Article preview from “The Pink Sheet”- February 25 , 2013
New understanding of the spectrum of CNS disorders and rising interest from biotechs have revealed new targets, new biomarkers and new opportunities to treat the fast-acting and deadly neurodegenerative disease. Add to that an open stakeholder forum hosted by FDA Feb. 25 that could clarify regulatory and clinical expectations, and the tide may be turning on amyotrophic lateral sclerosis.

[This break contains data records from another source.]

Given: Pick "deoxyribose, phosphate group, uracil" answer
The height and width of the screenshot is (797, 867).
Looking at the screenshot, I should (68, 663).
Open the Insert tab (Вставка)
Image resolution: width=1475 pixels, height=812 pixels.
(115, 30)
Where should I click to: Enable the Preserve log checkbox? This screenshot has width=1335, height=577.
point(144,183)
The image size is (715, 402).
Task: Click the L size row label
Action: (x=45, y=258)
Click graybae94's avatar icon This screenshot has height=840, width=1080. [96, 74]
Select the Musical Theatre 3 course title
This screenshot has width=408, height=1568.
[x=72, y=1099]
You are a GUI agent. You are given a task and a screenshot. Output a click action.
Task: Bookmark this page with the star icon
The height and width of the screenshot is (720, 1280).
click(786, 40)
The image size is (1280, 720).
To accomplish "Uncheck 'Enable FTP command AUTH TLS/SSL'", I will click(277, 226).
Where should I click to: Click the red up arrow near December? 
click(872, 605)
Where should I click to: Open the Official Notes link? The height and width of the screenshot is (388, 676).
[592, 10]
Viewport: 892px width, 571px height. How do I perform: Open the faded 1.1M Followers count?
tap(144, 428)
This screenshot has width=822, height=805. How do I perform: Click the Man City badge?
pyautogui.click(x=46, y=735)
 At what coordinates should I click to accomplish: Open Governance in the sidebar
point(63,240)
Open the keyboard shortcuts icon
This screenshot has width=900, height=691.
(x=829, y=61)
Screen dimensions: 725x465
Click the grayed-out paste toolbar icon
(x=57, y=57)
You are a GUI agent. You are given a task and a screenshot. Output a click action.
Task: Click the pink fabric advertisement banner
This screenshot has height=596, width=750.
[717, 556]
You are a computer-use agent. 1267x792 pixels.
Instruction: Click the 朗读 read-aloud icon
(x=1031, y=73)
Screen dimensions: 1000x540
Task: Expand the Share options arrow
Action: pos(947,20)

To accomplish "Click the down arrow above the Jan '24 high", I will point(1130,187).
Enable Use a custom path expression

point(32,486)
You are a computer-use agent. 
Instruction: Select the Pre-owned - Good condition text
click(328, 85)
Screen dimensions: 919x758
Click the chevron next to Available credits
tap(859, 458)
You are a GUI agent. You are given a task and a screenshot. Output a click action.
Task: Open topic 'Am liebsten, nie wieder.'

Amyotrophic lateral sclerosis has never attracted the same interest from the pharmaceutical industry as fellow neurodegenerative disease multiple sclerosis, which unlike the aggressive and fatal ALS offers a chronic treatment opportunity – but the possibility that ALS lies among a spectrum of related diseases that could form a network of niche indications could be a major draw for sponsors.
ALS occurs in the U.S. at about the same rate as multiple sclerosis, but it is often fatal within two to five years after diagnosis. An orphan indication also referred to as motor neuron or Lou Gehrig’s disease, ALS is not a market with time to progress through a series of pricy therapies the way multiple sclerosis patients do.
But the flow of genomic data informing every aspect of medical research is infusing neurology with new energy and insights into the mysteries of central nervous system disorders. Through that molecular-level looking glass, ALS is being exposed as a heterogeneous disease that may well turn out to be a spectrum of disorders that is part of a larger spectrum of spectrums, in which many neurodegenerative diseases are interrelated.